As noted by many studies, PTSD is a particularly acute problem among veterans and active members of the military. Indeed, PTSD has been an ongoing problem within the military but first became evident in the aftermath of the Civil War, which was when modern military techniques and weapons first became widely used. The name changed over the years, morphing from “shell shock” to “battle fatigue,” but it became apparent that many soldiers suffered greatly as a result of their military experiences.

The statistics are quite revealing:

• A major screening of Iraq and Afghanistan war veterans found that 13.5% experienced PTSD.
• Other estimates have found that anywhere between 20% and 30% of returning service members may suffer from PTSD.
• These numbers mean that up to 500,000 U.S. troops have suffered from PTSD over the past 13 years.
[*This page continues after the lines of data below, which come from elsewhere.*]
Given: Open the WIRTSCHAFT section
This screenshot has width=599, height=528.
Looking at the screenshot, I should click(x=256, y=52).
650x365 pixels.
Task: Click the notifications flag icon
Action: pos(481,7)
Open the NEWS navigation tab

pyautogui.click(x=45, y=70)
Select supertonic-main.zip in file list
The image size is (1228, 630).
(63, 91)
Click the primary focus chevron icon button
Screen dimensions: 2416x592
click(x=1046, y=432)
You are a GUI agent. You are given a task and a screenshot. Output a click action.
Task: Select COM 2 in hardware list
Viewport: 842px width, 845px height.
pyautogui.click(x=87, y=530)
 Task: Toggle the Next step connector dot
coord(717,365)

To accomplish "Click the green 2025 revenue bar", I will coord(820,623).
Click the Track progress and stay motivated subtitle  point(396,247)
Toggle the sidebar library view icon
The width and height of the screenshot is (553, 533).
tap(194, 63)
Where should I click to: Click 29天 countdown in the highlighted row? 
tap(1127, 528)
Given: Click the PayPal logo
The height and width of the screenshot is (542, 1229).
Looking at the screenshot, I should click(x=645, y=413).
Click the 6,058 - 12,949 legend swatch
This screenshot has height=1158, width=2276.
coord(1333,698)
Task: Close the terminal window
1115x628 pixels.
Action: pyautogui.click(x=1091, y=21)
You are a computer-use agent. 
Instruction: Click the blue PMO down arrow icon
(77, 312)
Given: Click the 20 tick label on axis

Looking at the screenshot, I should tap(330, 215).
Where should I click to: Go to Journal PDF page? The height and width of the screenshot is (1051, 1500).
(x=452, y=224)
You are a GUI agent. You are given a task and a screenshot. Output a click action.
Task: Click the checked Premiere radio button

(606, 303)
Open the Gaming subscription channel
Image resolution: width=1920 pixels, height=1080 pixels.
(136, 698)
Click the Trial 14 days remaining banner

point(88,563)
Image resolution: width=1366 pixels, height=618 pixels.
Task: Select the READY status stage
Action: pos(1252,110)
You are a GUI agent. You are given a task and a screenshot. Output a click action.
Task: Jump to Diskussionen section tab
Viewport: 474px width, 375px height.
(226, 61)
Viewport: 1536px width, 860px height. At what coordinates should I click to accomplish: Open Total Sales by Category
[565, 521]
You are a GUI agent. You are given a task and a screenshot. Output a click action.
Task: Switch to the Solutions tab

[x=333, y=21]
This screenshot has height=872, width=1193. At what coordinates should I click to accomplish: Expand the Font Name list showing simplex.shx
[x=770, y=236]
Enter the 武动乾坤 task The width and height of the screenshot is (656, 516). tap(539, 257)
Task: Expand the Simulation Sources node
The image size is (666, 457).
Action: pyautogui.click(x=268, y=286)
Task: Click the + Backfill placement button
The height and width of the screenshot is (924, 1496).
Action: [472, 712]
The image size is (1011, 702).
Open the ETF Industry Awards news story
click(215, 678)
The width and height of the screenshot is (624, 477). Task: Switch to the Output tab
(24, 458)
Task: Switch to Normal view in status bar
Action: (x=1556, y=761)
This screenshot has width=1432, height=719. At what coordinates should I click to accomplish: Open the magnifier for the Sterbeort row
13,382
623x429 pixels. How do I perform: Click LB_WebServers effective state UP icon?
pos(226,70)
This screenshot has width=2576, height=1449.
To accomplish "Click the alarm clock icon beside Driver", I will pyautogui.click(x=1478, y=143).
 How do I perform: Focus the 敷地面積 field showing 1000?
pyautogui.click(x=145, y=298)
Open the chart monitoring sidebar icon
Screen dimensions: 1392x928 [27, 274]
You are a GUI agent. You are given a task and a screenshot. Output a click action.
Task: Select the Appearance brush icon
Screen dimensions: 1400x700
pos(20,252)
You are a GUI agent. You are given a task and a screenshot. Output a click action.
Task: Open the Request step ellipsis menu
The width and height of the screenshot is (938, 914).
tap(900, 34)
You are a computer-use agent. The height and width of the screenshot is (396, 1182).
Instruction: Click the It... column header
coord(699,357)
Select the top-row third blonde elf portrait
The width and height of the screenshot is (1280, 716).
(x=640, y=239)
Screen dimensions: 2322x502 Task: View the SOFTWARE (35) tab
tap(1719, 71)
Veterans can often experience unique challenges when it comes to getting assistance for PTSD or SUD. The challenges within the Veterans Affairs system when it comes to accessing help are well known and well documented. Furthermore, veterans who receive a dishonorable discharge are often unable to receive medical help from the VA, and many veterans who suffer from PTSD or SUD may engage in behaviors that make them more likely to be dishonorably discharged. Thus, there exists a terrible paradox: Individuals who commit offenses that will get them dishonorably discharged need help the most but have the least access to it. This fuels a bitter spiral as an individual whose mental disorders go untreated becomes less likely to gain steady employment and the access to health care that comes with it.

Lastly, despite intensive efforts to normalize PTSD and help-seeking behaviors, significant social stigma remains when it comes to seeking psychological assistance. According to one review, less than half of all veterans in need are actually receiving mental health services. Stigma creates a significant barrier when it comes to seeking mental health assistance, and this barrier is even more prominent in fields like the military or law enforcement. These fields are usually male-dominated and pervaded by the idea that men must be tough and push through any mental health disorders that they are suffering from.

SUD, PTSD, and Veterans

Unfortunately for these individuals, their PTSD experiences make them more likely to suffer from a wide range of other psychological disorders, including substance use disorder. Again, there is long-standing evidence to demonstrate this correlation. An astonishing 74% of all Vietnam War veterans who had PTSD also developed substance use disorder.

Other studies have found that anywhere between 63% to 76% of all veterans who suffered from PTSD had a co-occurring substance use disorder. This co-occurrence created additional treatment barriers as it often limited treatment options and made them more expensive and complex. Furthermore, this unfortunately made treatment less likely to be effective and made it harder for sufferers to stick to a treatment plan.

Get Help Today

The good news is that many programs have been developed by professionals with a deep understanding of the pain suffered by members of our military as a result of the traumatic experiences they have endured. As noted repeatedly by experts, co-occurring PTSD and SUD require an intensive, specialized treatment program. The need for these programs is even more enhanced when one considers the need to provide treatment options for military members or veterans who have developed co-occurring PTSD and SUD.